▶ [AVAILABLE RECORDS]
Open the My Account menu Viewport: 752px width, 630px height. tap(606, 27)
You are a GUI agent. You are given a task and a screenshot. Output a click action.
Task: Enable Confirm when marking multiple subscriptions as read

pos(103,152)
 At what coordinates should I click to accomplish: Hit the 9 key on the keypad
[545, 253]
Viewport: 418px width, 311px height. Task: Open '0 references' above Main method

==

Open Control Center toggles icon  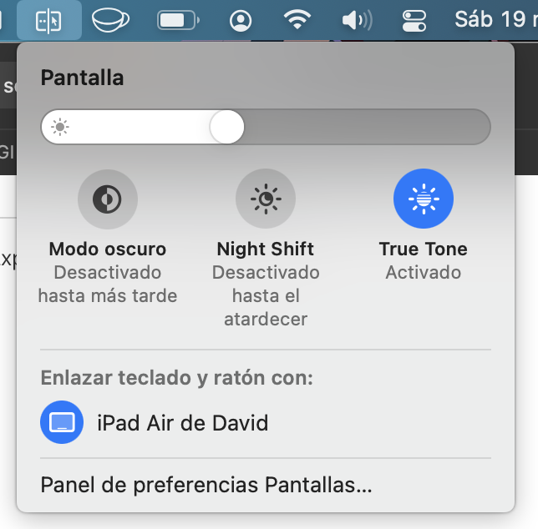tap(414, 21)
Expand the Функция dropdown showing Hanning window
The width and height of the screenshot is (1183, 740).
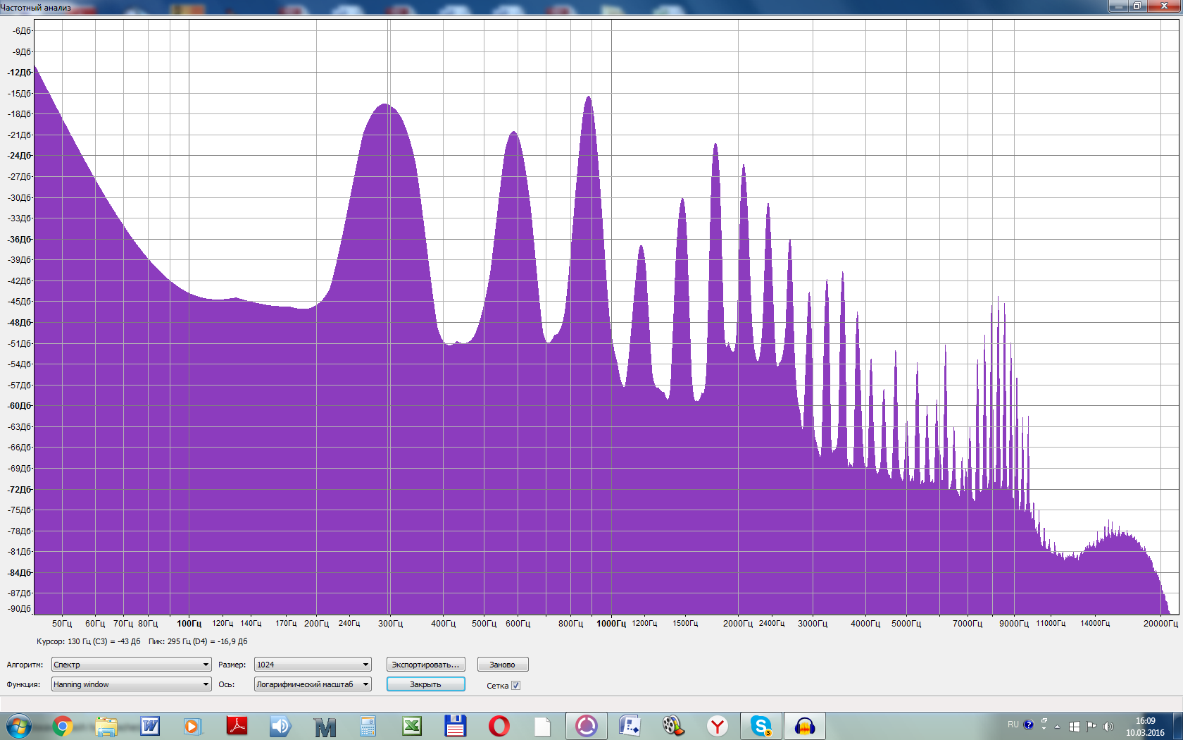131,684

▶ [PROBLEM STATEMENT] Start with the line above that contains "Open the My" and stop after the line that contains "Viewport: 418px width, 311px". Output those lines exactly, and only those.

▶ [SOLUTION FOR THIS EXERCISE]
Open the My Account menu Viewport: 752px width, 630px height. tap(606, 27)
You are a GUI agent. You are given a task and a screenshot. Output a click action.
Task: Enable Confirm when marking multiple subscriptions as read

pos(103,152)
 At what coordinates should I click to accomplish: Hit the 9 key on the keypad
[545, 253]
Viewport: 418px width, 311px height. Task: Open '0 references' above Main method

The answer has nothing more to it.